New Jersey can't afford to pull the plug on its latest and best effort to provide paid leave to workers who need time off to care for newborns or sick relatives.
State Sen. Stephen Sweeney, D-Gloucester, has crafted a workable bill that faces extinction if no action is taken before the start of the new legislative session Jan. 8.
Sweeney, who has made numerous concessions to keep the bill alive, said recently he's willing to make one more – trimming paid leave from 10 weeks to six.
One of the major complaints from the business world has been the challenges they would face losing workers for long stretches of time. This pared-down proposal should ease and, in some cases, eliminate that concern.
Previous concessions have included allowing employers with 50 workers or less to inform those who take advantage of paid leave that they wouldn't be guaranteed the same positions when they return.
The largest hurdle – who pays for the leave – was overcome during the initial drafting stages of the bill.
Under the plan, paid leave would be financed through an employee-funded pool of money. The money would come from the state's temporary disability insurance fund and would cost most workers about $1 a week more.

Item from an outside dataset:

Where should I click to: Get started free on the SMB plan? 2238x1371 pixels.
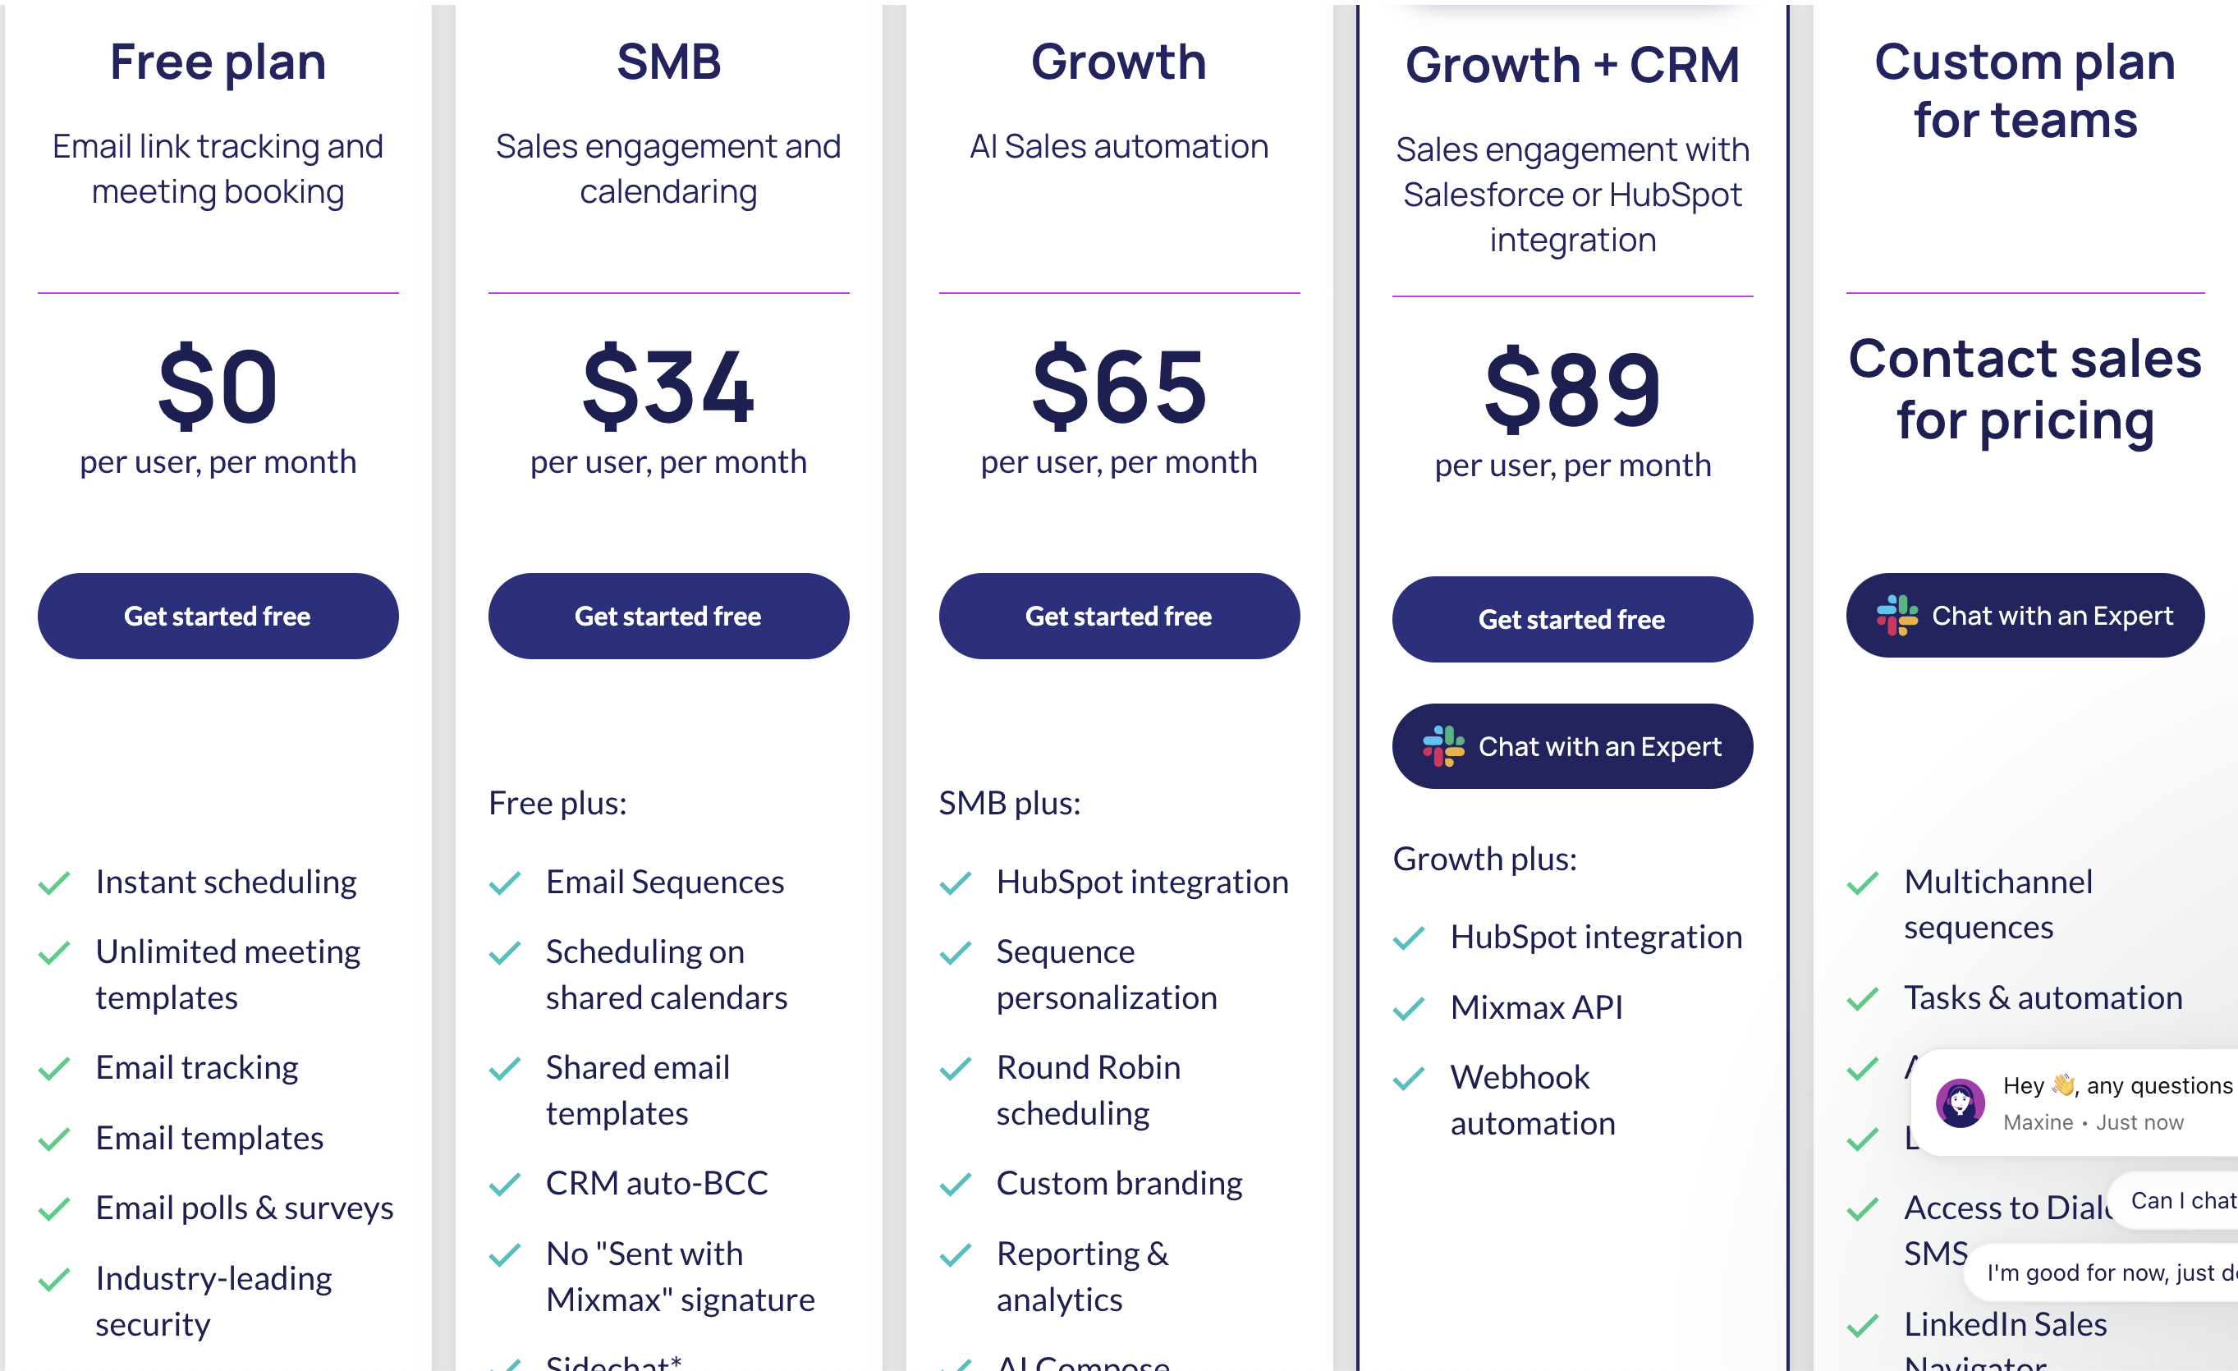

Workers would be eligible for up to $502 per week, depending on their salaries.
If the bill is approved, New Jersey would become the third state in the country with this benefit, after California and Maryland.
The Garden State has been recognized far too many times nationwide for less-than-desirable accomplishments, including having the highest property taxes in the country and a reputation for more crooked politicians per capita than many of its counterparts.
Passing the paid family leave bill would distinguish New Jersey as a state that treats its workers fairly and compassionately.